(Passage provided)
----------

Re: Flink Table to DataStream: how to access column name?

Yik San Chan Tue, 30 Mar 2021 09:32:49 -0700

Hi Till,

>From the version I am using (1.12.0), getFieldNames is not available in Row
... See
https://github.com/apache/flink/blob/release-1.12/flink-core/src/main/java/org/apache/flink/types/Row.java
.


Is there any workaround for this in version 1.12.0? Thanks.

Best,
Yik San

On Wed, Mar 31, 2021 at 12:17 AM Till Rohrmann <trohrm...@apache.org> wrote:

> There is a method Row.getFieldNames.
>
> Cheers,
> Till
>
> On Tue, Mar 30, 2021 at 6:06 PM Yik San Chan <evan.chanyik...@gmail.com>
> wrote:
>
>> Hi Till,
>>
>> I look inside the Row class, it does contain a member `private final
>> Object[] fields;` though I wonder how to get column names out of the
>> member?

----------

(Supplied data)
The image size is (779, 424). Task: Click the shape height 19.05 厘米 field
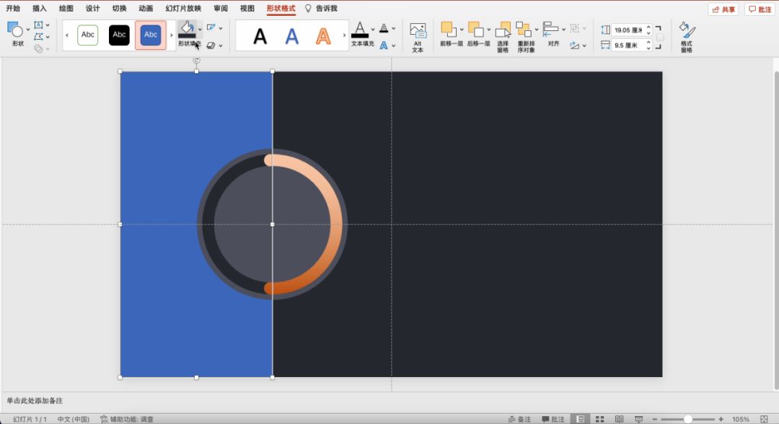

----------

(What is required)
Answer these about the Flink thread on column names:
1. Which Flink version is Yik San using?
2. What method does Till name?
3. What private member of the Row class does Yik San mention?
The data come from a separate source.

(Task result)
1. 1.12.0
2. Row.getFieldNames
3. private final Object[] fields;